NHS drone. Image from Apian.

The UK’s NHS (National Health Service) is trialing using drones to fly chemotherapy drugs to cancer patients. The trial is taking place between Portsmouth Hospital University NHS Trust and St Mary’s Hospital on the Isle of Wight. Currently it takes up to 4 hours to get chemotherapy drugs between the two hospitals. The drones will reduce that time to just 30 minutes.

The Isle of Wight is a small British island off the coast of the UK. Due to its remote location it is difficult to transport cancer therapy drugs, as these drugs have a short shelf-life. Using drones will make it much easier for locals to access chemotherapy, many of whom currently travel to the mainland UK to access treatment.

“We are still at a relatively early stage but the use of drones to transport medical supplies is a concept that has radical and positive implications for both the NHS and for patients across the UK as well as the Isle of Wight,” said Isle of Wight NHS Trust CEO Darren Cattell.

Collection of NHS drones. Image from Apian.

● ● ●

> WHAT YOU NEED TO DO:
a – In the article on NHS drones, rewrite the paragraph beginning "The Isle of Wight is a small British island" as a short bulleted list that keeps its main facts.
b – According to the article on NHS drones, how long does it currently take to get chemotherapy drugs between the two hospitals?
c – Carry on writing the article on NHS drones, starting after its last line.

> DATA RECORDS:
● ● ●

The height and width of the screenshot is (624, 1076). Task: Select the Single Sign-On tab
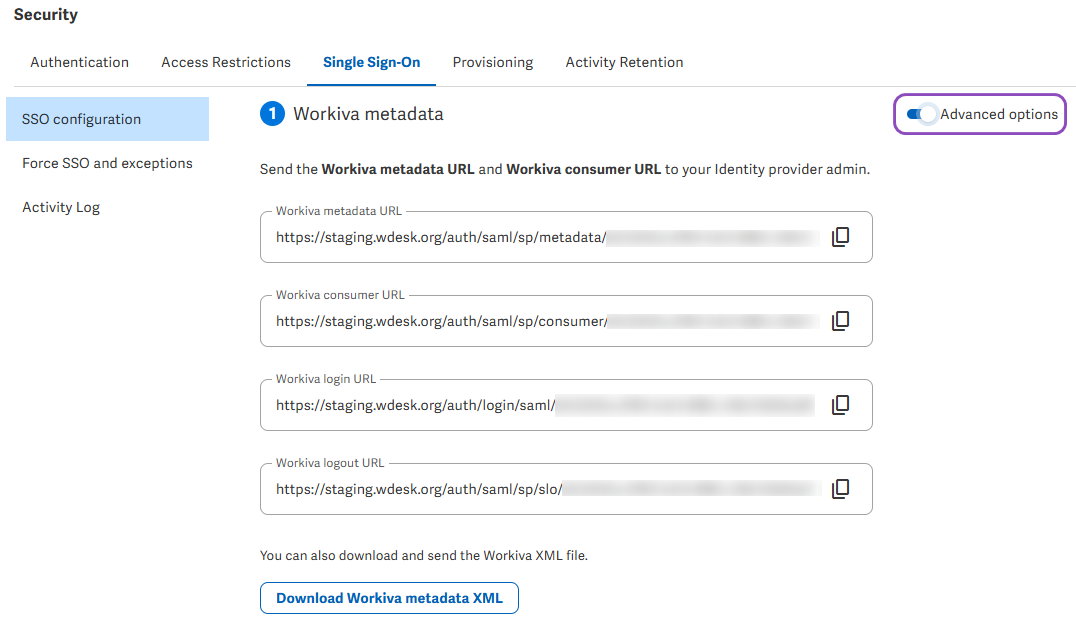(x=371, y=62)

● ● ●

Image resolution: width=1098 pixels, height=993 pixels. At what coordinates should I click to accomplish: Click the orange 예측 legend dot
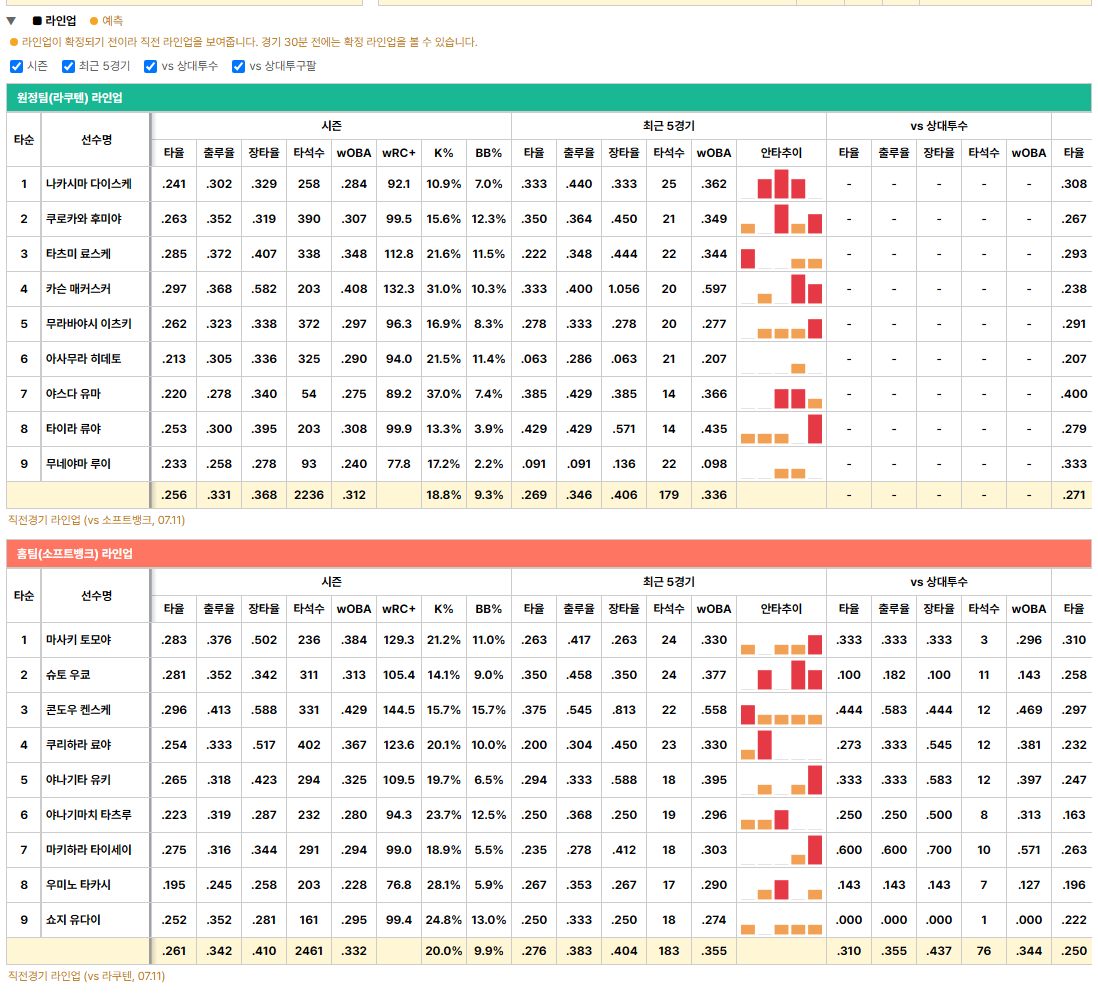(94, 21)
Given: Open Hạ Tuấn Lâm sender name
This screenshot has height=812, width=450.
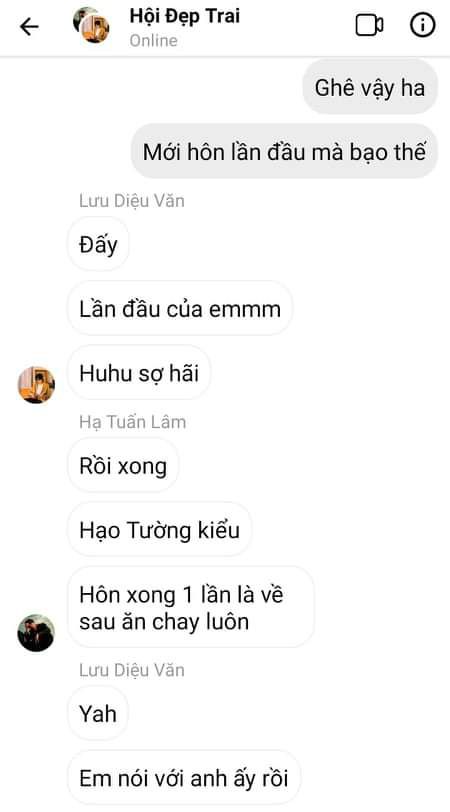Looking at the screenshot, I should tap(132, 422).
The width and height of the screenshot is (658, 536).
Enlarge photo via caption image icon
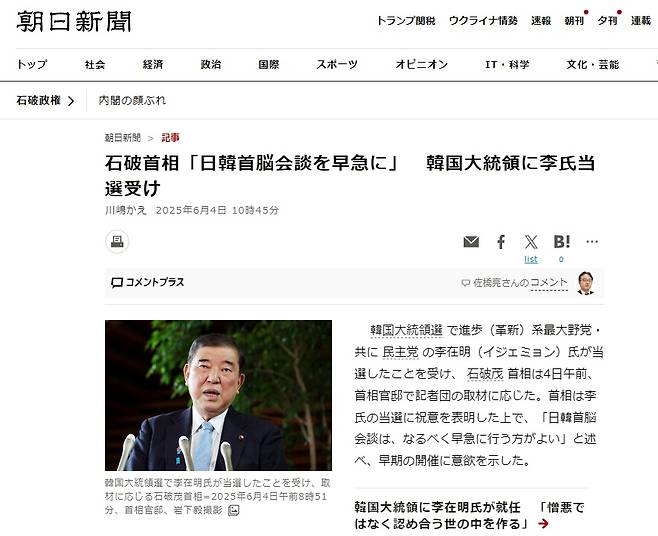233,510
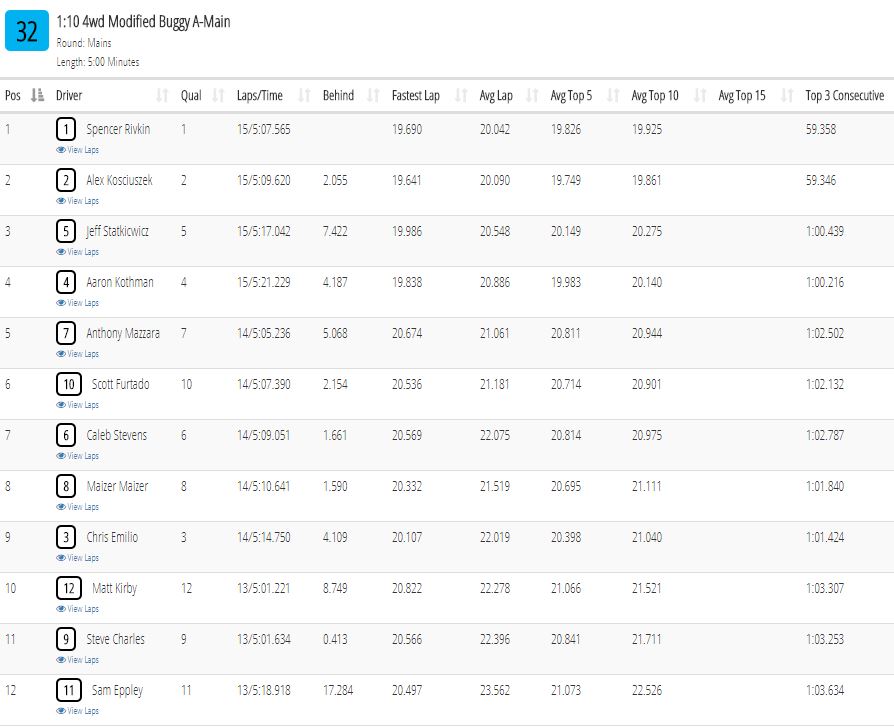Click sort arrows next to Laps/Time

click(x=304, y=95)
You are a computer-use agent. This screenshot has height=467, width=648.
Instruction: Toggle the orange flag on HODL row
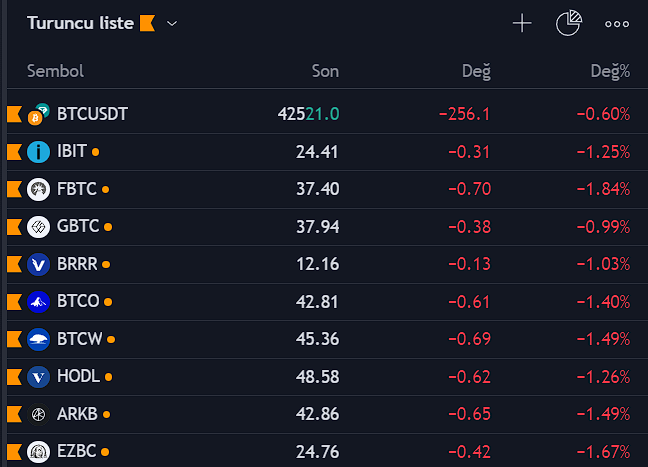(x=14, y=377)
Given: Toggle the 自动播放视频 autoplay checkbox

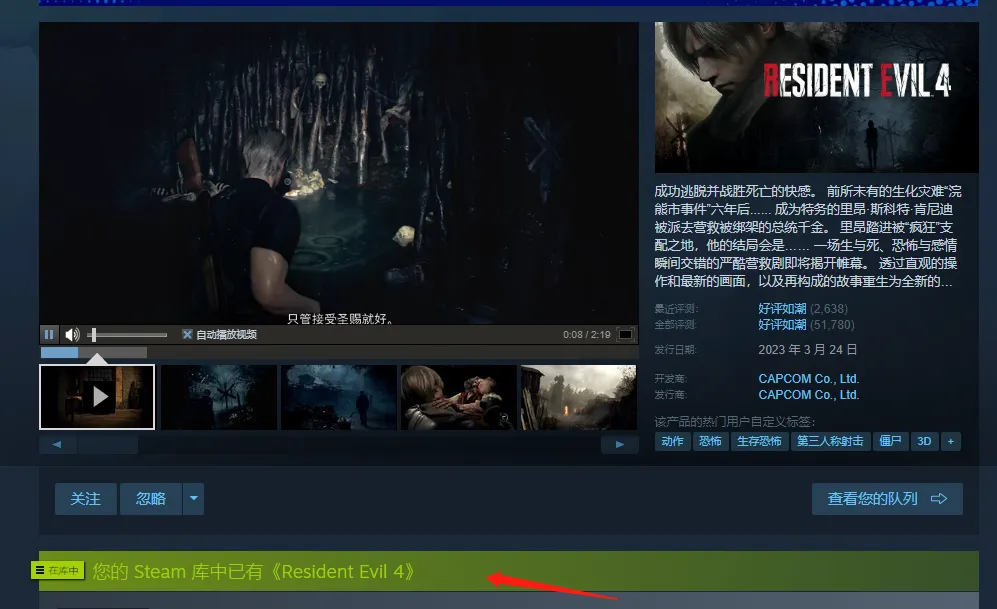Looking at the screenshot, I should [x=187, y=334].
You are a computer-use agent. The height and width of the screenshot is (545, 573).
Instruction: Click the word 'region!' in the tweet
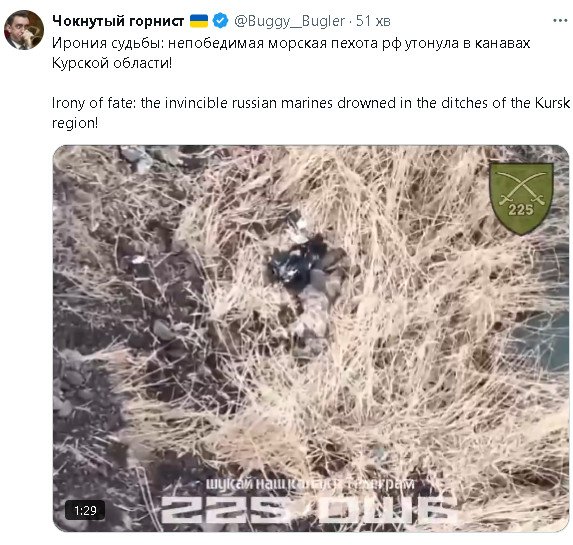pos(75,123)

● ● ●

> ANSWERS BY TASK:
a –
- The Isle of Wight is a small British island off the UK coast.
- Its remote location makes cancer therapy drugs hard to transport, because they have a short shelf-life.
- Many locals currently travel to the mainland UK for treatment.
- Drones will make chemotherapy much easier for them to access.

b – Up to 4 hours.

c –
The NHS teamed up with tech company, Apian to make the drones. Apian is a startup company that specialises in making medical drones, founded by a team of NHS doctors in training and ex-Googlers. The drones they are using to fly the chemotherapy medication can hold up to 20kg in weight, with each delivery replacing two car journeys and one hovercraft or ferry journey, saving both time and emissions. The drones have a max running time of 1.5 hours and can travel up to 100mph!

After the trial in The Isle of Wight, the drone program will be expanded to Northumbria.

Health and Social Care Secretary Sajid Javid said: “I want England to become a world leader in cancer care and using the latest technology to deliver chemo by drone means patients will have quicker, fairer access to treatment no matter where they live.